Here, committed socialist David Hare hymns John Christie, the rich English eccentric who constructed the elite operatic paradise Glyndebourne for his singer wife (helped by refugees from Nazism). True, it’s a fascinating story, wittily and cleverly used to discuss art, democracy, will and passion. It’s also old-fashioned and explanatory and though well made you can see all its workings. Roger Allam brings all his tricks and skill to Christie and Nancy Carroll is alternately underused and given operatic deathbed scenes that feel unearned. I slightly despised myself for enjoying it as much as I did. Eccentricity is definitely the keyword.

#116 - "Rackety, enjoyable, real life as light ent" - theatre review, Quiz, 11/04/18

Noel Coward Theatre

James Graham’s rackety, enjoyable play got a kicking in Chichester but it's a lot more fun and more finished than the author’s last political drama, Labour of Love. Here, Graham remounts the trial of “coughing major” James Ingram in the style of Who Wants to be a Millionaire, the show Ingram and his wife tried to defraud in 2001, and enlists the audience as participants and jurors. It’s real life as light ent, but Graham works in pungent thoughts about class and conformity, and the subject plays well to his popular sympathies. The ensemble cast play multiple roles with gusto: the audience plays gleefully along.

#115 - "La-sir-blah-sir" - Theatre review, The Way of the World 06/04/18

Donmar Warehouse

Congreve’s Renaissance satire on marital and romantic morality gets a respectful, only sporadically lively revival by James MacDonald, performed in period costume but on a minimal set. The standout performances come from Justine Mitchell as a brittle Millamant and Haydn Gwynne - a late substitute - as Lady Wishfort: while I yield to no man in my admiration of Jenny Jules, she looks uncomfortable here as Mrs Marwood and the fops and gents and oafs are lacklustre. I have the same difficulty with this play’s labyrinthine plot and “la-sir-blah-sir” epigramming that some have with Shakespeare, and it’ll take a more lucid and brisk production than this to win me round.

#114 - "Playful, touching, baggily brilliant" - theatre review, The Inheritance 29/03/18

Young Vic

Matthew Lopez tips his hat to Howard’s End and to Angels in America in this playful, touching, baggily brilliant, seven-hour tale of gay New Yorkers 30 years after AIDs and Reagan.
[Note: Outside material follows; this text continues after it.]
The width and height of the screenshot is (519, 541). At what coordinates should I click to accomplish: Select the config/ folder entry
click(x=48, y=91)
At its centre is Kyle Soller’s gentle Eric, struggling with Trump triumphalism, his feckless playwright lover and the new gay politics. The script is sprawling, formally experimental, daringly witty, daringly serious, with a core of idealism and a glossy sheen: almost all the characters are young, buff, cultured professionals and even the rent boy reads poetry. The beautiful boys are bracketed by lovely performances from Paul Hilton and Vanessa Redgrave. Stephen Daldry directs with fizzy brio.
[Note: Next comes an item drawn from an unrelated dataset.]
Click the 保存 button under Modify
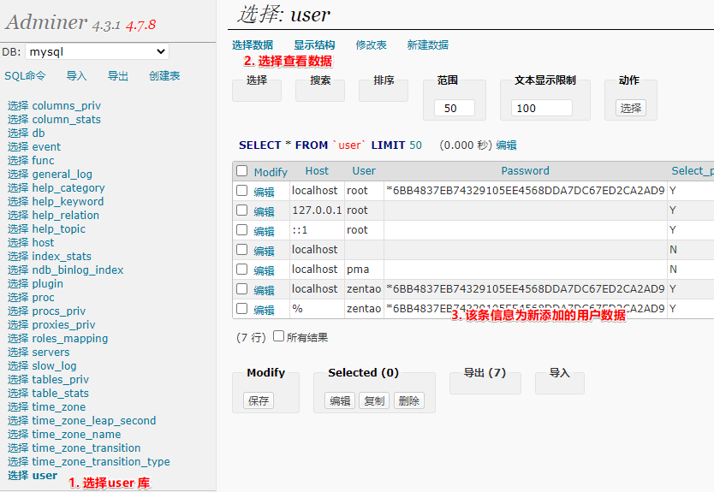This screenshot has height=492, width=714. [x=259, y=400]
#113 - "Fascinating material, insufficiently dramatised" - The Great Wave 23/03/18

National Theatre, Dorfman

Francis Turnly’s play tells a fascinating story – coast-dwelling Japanese abducted and forced to train fifth columnists in North Korea -  in rather leaden fashion. Teenage Hanako (Kirsty Rider) is bickering with her mum and sister when she’s snatched on the beach, after which we follow their parallel lives. She is indoctrinated, becomes a wife and mother, but retains a spark of independent identity. Her Japanese family become ever more desperate and dogged in the face of government evasiveness. Scenes and dialogue almost always take the most predictable course and Indhu Rubasingham’s production lacks and animating spark. Fascinating material, insufficiently dramatised.